Fraudulent Escape Network
Petiot's most lucrative activity during the Occupation was his false escape route. Under the codename "Dr. Eugène", Petiot pretended to have a means of getting people wanted by the Germans or the Vichy government to safety outside of France. Petiot claimed that he could arrange a passage to Argentina or elsewhere in South America through Portugal, for a price of 25,000 francs per person. Three accomplices, Raoul Fourrier, Edmond Pintard, and René-Gustave Nézondet, directed victims to "Dr. Eugène", including Jews, Resistance fighters, and ordinary criminals. Once victims were in his control, Petiot told them that Argentine officials required all entrants to the country to be inoculated against disease, and with this excuse injected them with cyanide. Then he took all their valuables and disposed of the bodies.
At first, Petiot dumped the bodies in the Seine, but he later destroyed the bodies by submerging them in quicklime or by incinerating them. In 1941, Petiot bought a house at 21 Rue le Sueur. He purchased the house the same week that Henri Lafont returned to Paris with money and permission from the Abwehr to recruit new members for the French Gestapo.

● ● ● ● ● ● ●

_USING THE INFORMATION:_
**1.** For each statement, say whether it agrees with the passage on Petiot's escape network, answering yes or no and quoting the words of the passage that decide it: (a) Petiot charged 25,000 francs per person for the supposed passage; (b) Petiot told victims that Portuguese officials required inoculation; (c) Petiot bought the house at 21 Rue le Sueur in 1943.
**2.** Resume the passage on Petiot's escape network, carrying it on after its final sentence.
The listing that comes next has no connection to the passage on Petiot's escape network.

● ● ● ● ● ● ●

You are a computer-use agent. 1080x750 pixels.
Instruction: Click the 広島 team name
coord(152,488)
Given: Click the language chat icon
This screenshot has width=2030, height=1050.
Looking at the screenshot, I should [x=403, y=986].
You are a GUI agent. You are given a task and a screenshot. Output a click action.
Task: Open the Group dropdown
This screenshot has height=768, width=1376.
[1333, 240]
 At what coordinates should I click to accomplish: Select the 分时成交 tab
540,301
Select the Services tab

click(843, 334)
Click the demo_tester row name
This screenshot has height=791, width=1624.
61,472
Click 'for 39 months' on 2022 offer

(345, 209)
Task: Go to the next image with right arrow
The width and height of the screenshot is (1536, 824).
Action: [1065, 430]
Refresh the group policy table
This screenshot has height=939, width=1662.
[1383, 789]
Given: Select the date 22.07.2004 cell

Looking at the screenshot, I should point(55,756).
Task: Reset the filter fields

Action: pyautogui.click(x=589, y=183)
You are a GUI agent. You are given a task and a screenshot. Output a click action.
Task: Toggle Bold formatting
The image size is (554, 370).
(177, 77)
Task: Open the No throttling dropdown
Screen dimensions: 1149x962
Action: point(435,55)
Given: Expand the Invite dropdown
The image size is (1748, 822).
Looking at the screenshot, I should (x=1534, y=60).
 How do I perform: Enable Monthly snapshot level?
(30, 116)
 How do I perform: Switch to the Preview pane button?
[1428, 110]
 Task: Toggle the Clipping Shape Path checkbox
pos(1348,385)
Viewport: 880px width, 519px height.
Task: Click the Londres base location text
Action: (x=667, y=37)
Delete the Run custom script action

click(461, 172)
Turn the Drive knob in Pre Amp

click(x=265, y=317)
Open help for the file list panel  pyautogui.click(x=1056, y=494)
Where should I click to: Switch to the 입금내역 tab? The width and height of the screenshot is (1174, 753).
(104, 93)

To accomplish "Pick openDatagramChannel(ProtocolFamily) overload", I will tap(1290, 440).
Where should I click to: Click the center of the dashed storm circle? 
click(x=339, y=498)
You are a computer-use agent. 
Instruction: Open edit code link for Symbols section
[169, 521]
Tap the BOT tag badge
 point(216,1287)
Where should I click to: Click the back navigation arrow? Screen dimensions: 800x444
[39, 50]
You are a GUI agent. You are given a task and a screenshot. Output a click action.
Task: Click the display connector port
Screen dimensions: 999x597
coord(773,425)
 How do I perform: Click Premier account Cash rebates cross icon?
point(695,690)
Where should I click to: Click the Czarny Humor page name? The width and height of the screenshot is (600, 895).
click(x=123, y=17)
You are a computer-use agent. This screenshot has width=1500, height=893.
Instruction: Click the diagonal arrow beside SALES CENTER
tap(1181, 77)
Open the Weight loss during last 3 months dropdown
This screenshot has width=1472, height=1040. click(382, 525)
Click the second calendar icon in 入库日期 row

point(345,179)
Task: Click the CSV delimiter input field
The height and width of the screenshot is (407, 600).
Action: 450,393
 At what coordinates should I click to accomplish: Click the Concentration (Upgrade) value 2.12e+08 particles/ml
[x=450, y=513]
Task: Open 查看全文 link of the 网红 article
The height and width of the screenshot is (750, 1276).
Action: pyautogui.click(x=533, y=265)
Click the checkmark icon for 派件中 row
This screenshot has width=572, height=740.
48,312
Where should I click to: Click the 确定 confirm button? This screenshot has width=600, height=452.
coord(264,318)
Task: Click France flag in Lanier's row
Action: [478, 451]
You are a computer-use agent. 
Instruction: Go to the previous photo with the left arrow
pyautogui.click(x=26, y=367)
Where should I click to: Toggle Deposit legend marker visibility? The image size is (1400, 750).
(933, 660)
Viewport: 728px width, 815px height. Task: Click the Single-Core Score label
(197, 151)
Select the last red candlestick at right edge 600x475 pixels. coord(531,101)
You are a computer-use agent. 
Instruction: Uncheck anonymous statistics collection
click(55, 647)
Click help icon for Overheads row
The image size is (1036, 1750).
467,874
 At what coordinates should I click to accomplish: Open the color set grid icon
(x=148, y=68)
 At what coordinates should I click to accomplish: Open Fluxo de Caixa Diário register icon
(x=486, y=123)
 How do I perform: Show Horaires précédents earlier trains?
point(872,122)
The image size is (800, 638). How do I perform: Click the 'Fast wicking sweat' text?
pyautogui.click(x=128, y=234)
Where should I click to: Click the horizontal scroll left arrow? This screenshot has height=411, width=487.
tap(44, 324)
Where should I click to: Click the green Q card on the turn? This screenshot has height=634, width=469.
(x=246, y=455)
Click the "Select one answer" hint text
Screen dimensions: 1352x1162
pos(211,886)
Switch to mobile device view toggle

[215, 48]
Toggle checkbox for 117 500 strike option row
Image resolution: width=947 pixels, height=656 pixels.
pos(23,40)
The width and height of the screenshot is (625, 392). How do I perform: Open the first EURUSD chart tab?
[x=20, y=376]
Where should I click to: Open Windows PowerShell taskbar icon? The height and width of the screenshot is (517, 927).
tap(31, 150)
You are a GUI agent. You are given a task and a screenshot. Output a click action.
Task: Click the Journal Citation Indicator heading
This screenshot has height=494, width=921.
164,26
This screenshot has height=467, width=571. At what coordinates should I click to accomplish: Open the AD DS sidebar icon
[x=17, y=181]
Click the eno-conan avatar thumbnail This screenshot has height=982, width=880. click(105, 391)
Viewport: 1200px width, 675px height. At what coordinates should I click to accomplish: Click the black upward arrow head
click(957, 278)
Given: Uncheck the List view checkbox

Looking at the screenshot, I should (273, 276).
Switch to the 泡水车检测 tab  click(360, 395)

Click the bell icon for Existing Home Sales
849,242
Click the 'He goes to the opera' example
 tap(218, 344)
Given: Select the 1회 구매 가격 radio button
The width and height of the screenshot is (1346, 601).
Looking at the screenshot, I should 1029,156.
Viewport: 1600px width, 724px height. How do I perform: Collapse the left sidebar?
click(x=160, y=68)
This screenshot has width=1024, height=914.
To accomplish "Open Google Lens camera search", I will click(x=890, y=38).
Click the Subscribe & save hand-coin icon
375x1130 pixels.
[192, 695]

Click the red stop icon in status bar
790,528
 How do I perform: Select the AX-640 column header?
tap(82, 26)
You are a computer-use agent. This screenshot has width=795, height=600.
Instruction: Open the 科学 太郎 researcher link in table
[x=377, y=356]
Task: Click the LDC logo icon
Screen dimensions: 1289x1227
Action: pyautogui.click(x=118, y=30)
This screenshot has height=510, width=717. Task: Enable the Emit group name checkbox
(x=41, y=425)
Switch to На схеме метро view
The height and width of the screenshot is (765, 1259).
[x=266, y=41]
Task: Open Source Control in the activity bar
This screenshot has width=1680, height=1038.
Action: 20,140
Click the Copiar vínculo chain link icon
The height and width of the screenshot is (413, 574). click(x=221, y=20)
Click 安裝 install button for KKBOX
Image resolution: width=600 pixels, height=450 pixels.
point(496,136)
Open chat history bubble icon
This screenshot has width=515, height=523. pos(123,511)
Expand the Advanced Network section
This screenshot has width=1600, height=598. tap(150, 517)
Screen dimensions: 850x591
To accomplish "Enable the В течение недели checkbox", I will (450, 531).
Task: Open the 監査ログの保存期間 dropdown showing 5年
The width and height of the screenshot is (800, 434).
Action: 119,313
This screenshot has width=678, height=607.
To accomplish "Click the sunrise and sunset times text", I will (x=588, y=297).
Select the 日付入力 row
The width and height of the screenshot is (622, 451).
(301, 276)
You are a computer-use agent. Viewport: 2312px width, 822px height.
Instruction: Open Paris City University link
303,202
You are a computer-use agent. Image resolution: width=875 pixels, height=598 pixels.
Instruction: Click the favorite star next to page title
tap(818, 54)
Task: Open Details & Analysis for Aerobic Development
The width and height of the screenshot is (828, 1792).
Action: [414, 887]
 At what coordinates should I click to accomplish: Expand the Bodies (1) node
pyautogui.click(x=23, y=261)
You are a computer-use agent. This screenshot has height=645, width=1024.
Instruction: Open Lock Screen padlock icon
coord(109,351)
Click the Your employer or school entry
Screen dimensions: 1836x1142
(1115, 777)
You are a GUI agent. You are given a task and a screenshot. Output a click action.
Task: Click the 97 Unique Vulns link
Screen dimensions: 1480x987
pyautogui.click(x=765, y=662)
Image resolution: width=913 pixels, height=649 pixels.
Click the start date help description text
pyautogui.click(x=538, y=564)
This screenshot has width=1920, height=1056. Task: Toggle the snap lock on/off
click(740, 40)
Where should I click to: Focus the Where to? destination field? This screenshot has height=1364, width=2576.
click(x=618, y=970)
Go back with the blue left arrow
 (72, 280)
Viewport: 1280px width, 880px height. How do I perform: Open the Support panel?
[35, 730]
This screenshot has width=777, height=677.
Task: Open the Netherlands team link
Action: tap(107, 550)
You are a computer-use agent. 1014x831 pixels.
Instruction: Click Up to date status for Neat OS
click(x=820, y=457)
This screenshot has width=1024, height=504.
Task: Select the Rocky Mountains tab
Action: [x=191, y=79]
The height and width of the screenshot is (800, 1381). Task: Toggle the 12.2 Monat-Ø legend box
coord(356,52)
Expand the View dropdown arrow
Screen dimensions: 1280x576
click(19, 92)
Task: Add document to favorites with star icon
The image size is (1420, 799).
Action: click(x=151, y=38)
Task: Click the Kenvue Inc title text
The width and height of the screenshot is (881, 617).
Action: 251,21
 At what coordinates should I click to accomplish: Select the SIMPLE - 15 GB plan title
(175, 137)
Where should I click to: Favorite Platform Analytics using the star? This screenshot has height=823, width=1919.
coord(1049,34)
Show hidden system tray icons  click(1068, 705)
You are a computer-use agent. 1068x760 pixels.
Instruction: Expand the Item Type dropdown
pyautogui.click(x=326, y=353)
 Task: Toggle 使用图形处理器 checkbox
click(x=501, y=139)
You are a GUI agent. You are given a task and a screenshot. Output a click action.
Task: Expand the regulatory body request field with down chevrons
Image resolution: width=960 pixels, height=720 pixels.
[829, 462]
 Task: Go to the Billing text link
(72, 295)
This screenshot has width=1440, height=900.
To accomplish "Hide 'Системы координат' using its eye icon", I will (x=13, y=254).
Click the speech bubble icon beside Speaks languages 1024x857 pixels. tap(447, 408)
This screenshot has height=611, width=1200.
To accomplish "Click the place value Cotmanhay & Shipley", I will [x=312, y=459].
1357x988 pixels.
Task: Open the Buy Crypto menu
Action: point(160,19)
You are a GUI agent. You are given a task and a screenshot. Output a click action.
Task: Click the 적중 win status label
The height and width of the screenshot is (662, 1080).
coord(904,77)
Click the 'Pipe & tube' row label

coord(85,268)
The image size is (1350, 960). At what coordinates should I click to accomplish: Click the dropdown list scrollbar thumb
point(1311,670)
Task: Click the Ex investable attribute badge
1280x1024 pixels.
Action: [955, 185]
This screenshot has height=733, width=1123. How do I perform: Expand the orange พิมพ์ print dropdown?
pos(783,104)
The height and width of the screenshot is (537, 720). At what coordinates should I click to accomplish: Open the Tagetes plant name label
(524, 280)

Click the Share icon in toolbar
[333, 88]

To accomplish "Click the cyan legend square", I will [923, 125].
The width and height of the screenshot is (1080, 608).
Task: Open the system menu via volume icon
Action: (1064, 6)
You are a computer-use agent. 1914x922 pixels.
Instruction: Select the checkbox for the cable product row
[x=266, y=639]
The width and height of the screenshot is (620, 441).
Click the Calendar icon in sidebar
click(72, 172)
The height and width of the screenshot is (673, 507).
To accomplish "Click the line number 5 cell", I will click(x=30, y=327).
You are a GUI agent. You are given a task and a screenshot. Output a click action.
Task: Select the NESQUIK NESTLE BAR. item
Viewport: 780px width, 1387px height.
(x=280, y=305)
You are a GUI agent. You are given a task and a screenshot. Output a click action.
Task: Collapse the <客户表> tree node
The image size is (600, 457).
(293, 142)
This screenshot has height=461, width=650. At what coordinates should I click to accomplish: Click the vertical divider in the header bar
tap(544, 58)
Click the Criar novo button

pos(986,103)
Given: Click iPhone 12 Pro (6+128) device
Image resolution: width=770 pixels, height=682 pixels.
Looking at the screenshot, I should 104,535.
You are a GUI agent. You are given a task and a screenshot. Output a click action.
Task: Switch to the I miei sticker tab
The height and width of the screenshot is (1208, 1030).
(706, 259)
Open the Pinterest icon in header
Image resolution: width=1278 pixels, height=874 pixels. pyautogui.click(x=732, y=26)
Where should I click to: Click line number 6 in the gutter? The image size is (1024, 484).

● ● ● ● ● ● ●

_EXPECTED RESULTS:_
**1.**
(a) Yes: "for a price of 25,000 francs per person"
(b) No: "Argentine officials required all entrants to the country to be inoculated against disease"
(c) No: "In 1941, Petiot bought a house at 21 Rue le Sueur."

**2.**
What Petiot failed to do was to keep a low profile. The Gestapo eventually found out about him and, by April 1943, they had heard all about this "route" for the escape of wanted persons, which they assumed was part of the Resistance. Gestapo agent Robert Jodkum forced prisoner Yvan Dreyfus to approach the supposed network, but Dreyfus simply vanished. A later informer successfully infiltrated the operation, and the Gestapo arrested Fourrier, Pintard, and Nézondet. Under torture, they confessed that "Dr. Eugène" was Marcel Petiot. Nézondet was later released, but three others spent eight months in prison, suspected of helping Jews to escape. Even under torture, they did not identify any other members of the Resistance – because they actually knew of none. The Gestapo released the three men in January 1944.